St. Louis Children's Hospital Contact Info

Dear  St. Louis Children's Hospital,

instead of embracing the technological advances that we're all lucky enough to enjoy, It has been brought to our attention that St. Louis take little kittens and ferrets and teach intubation by shoving tubes down their throats. Does this cause discomfort to the animals? Yes. Not only discomfort, but can result in bleeding, swelling, collapsed lungs, scarring of the throat tissue, and, you guessed it -- death.
Not only are you testing your intubation skills on the kittens, you're also forcing air into cats' chest cavities so that students can practice inserting a needle to remove the excess air.

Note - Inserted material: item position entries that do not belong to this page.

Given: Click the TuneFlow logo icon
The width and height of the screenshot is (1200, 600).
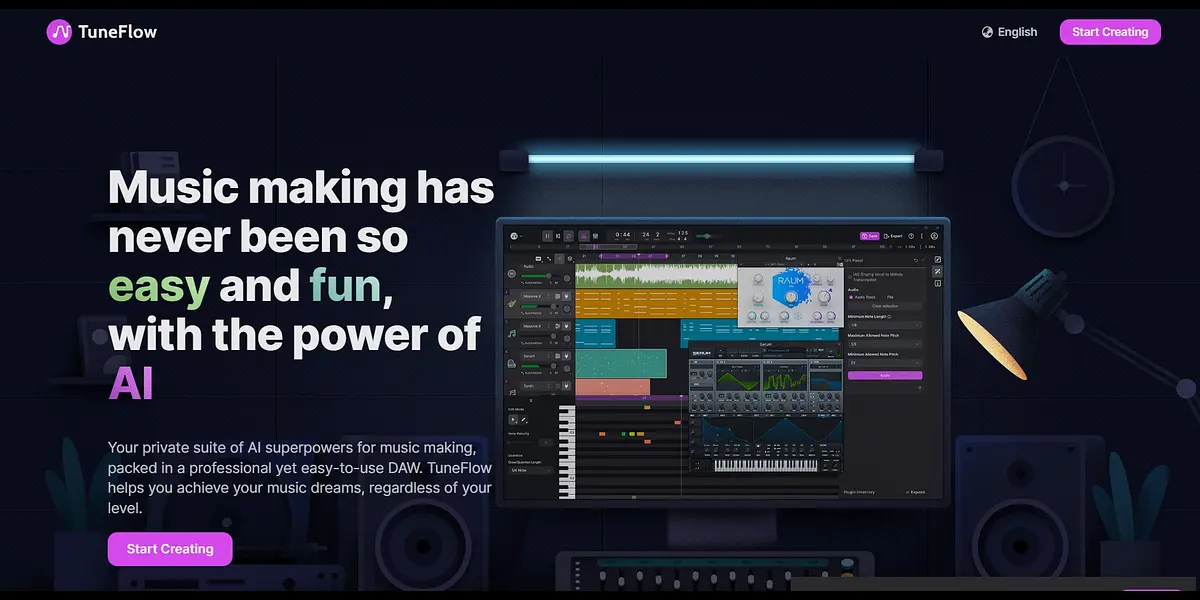Looking at the screenshot, I should 59,32.
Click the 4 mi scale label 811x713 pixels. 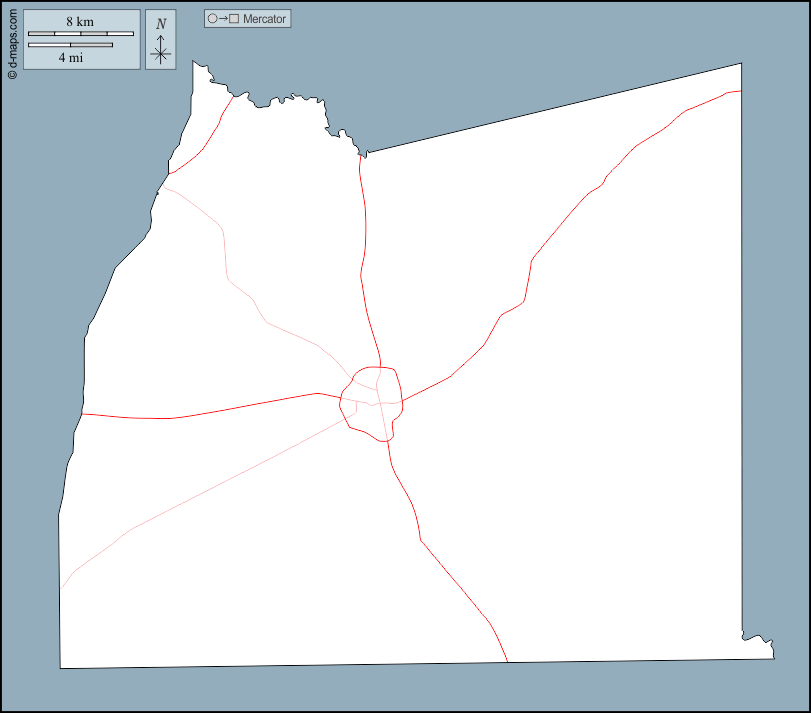pos(70,58)
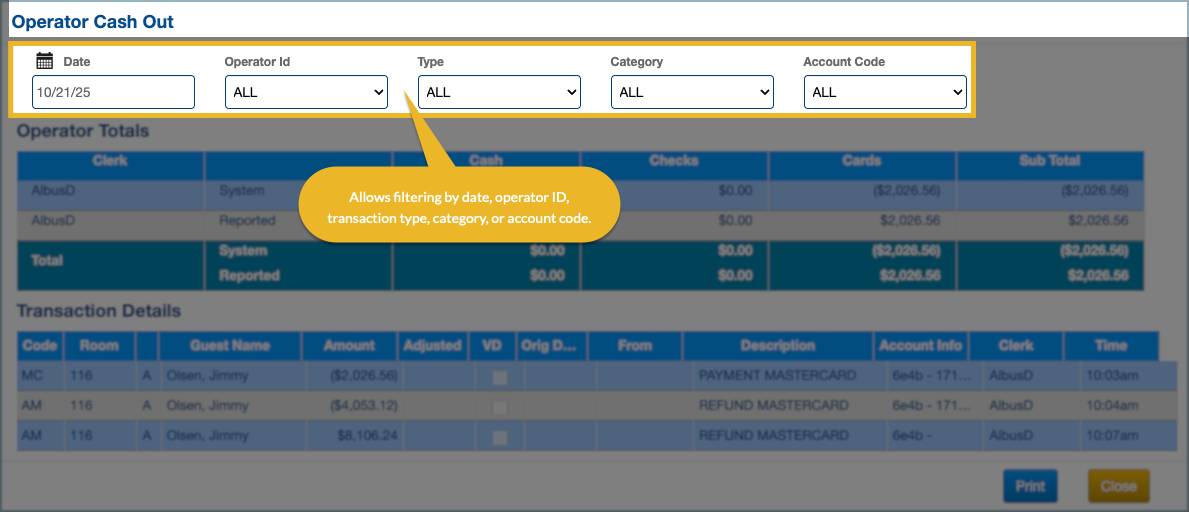Expand the Account Code dropdown
This screenshot has height=512, width=1189.
(885, 92)
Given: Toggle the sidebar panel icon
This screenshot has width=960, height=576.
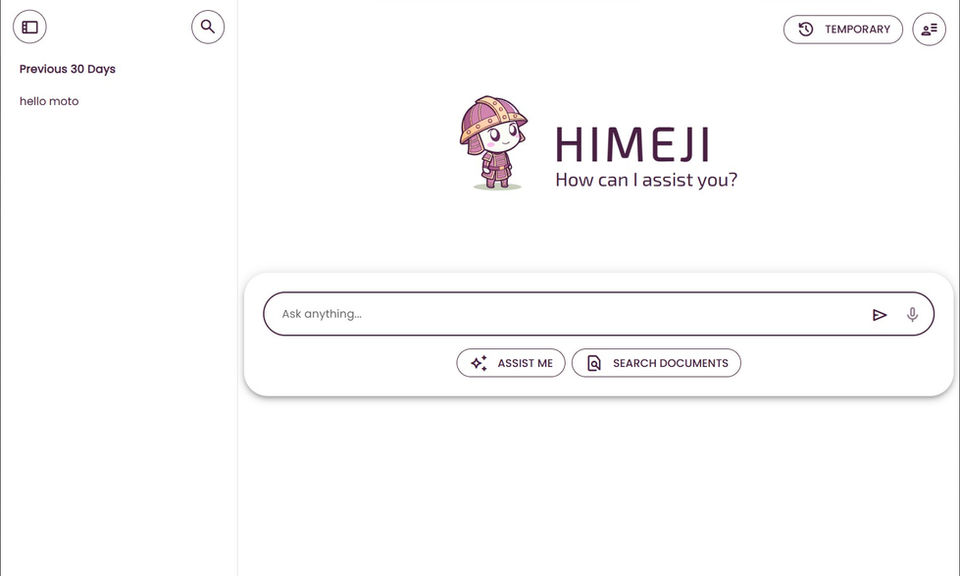Looking at the screenshot, I should coord(30,27).
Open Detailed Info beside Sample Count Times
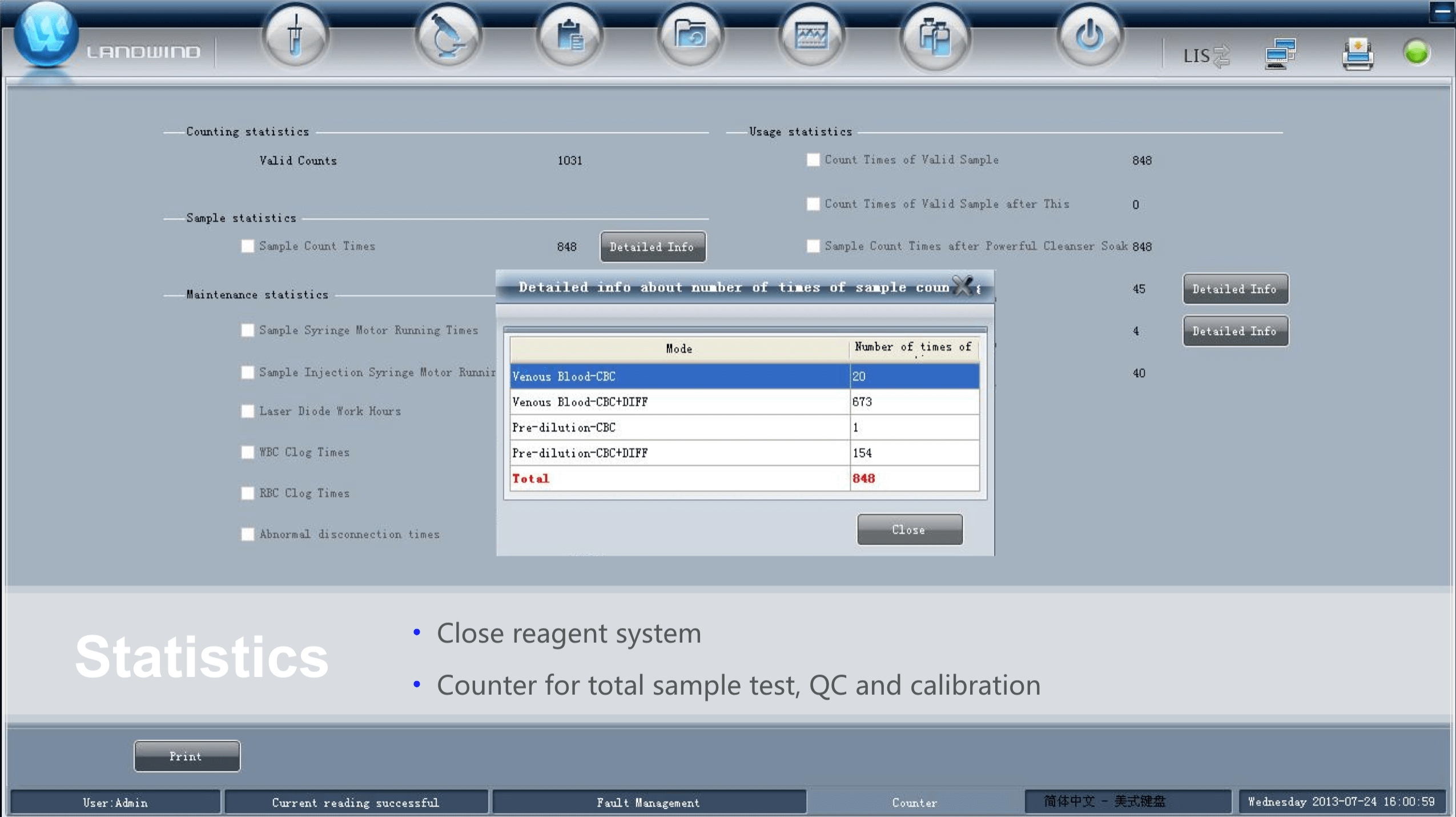This screenshot has width=1456, height=817. 652,247
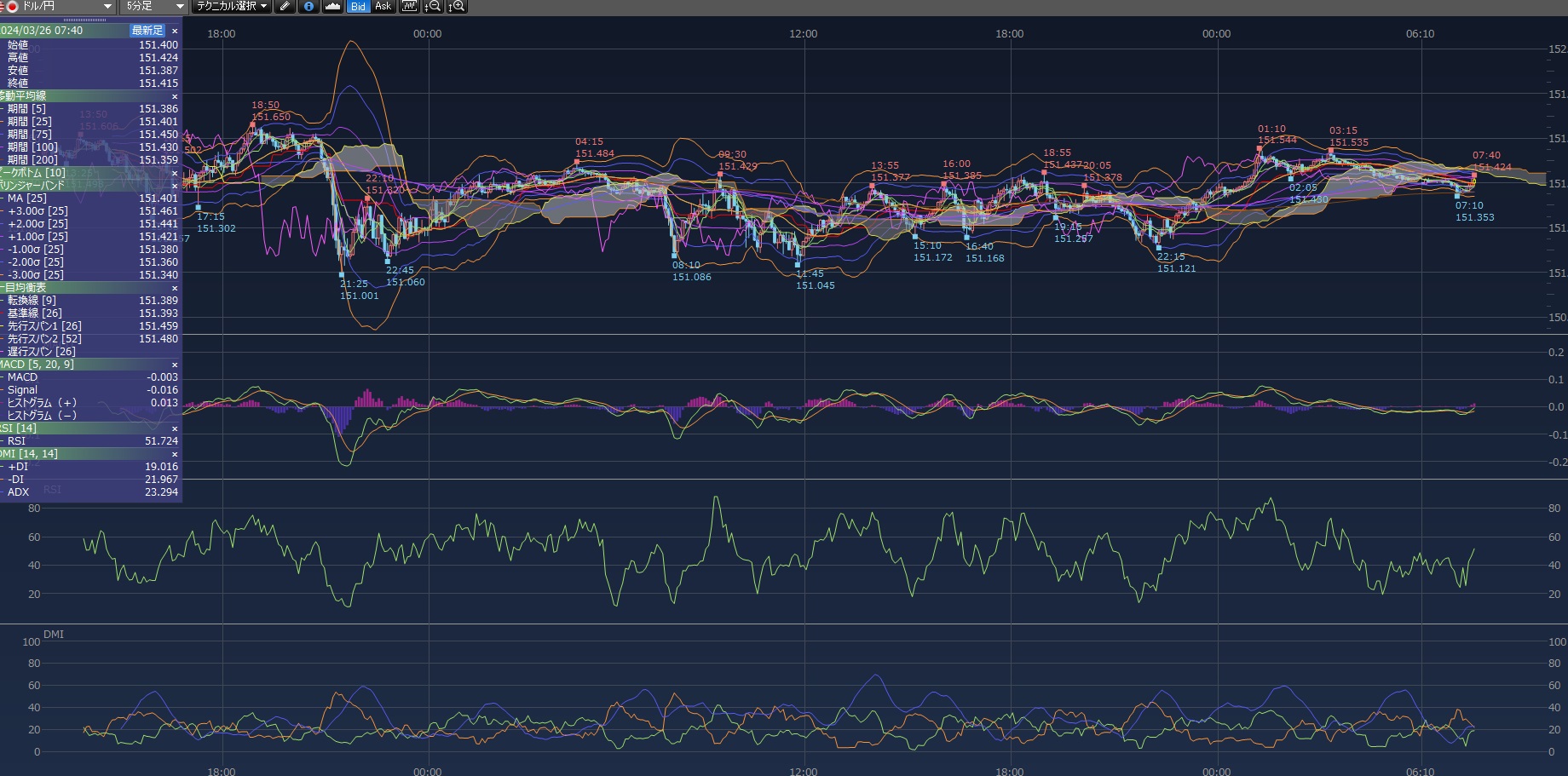The height and width of the screenshot is (776, 1568).
Task: Toggle the 最新足 latest candle button
Action: pyautogui.click(x=147, y=31)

The American Heart Association, which sponsors the PALS training course, has stated that it "does not require or endorse the use of animals in PALS courses" and that "the AHA recommends that any hands-on intubation training for the AHA PALS course be performed on lifelike human manikins."A Survey of  hundreds of PALS facilities across the country, and nearly every one of them uses non-animal methods for intubation training. Research shows that in addition to saving animals, these simulation methods better prepare medical professionals to treat seriously ill or injured children because they more accurately replicate human anatomy and allow people to practice these skills repeatedly. One of the original developers of the PALS course has even stated that she is "adamantly opposed to the use of live or even dead animals in the American Heart Association PALS curriculum."

St. Louis Children's Hospital continues to use cats and ferrets for intubation training in its Pediatric Advanced Life Support (PALS) course, even though the animals involved experience a great deal of suffering and even though the course's sponsor.
The American Heart Association, does not require or endorse the use of animals.
Nearly every other PALS facility across the country uses exclusively non-animal methods for these exercises.

Please immediately put an end to the use of animals in the PALS course and in any supplementary airway training and replace them with one of the humane, effective, non-animal alternatives that are available.

We thank you for your time and co-operation in this urgent matter.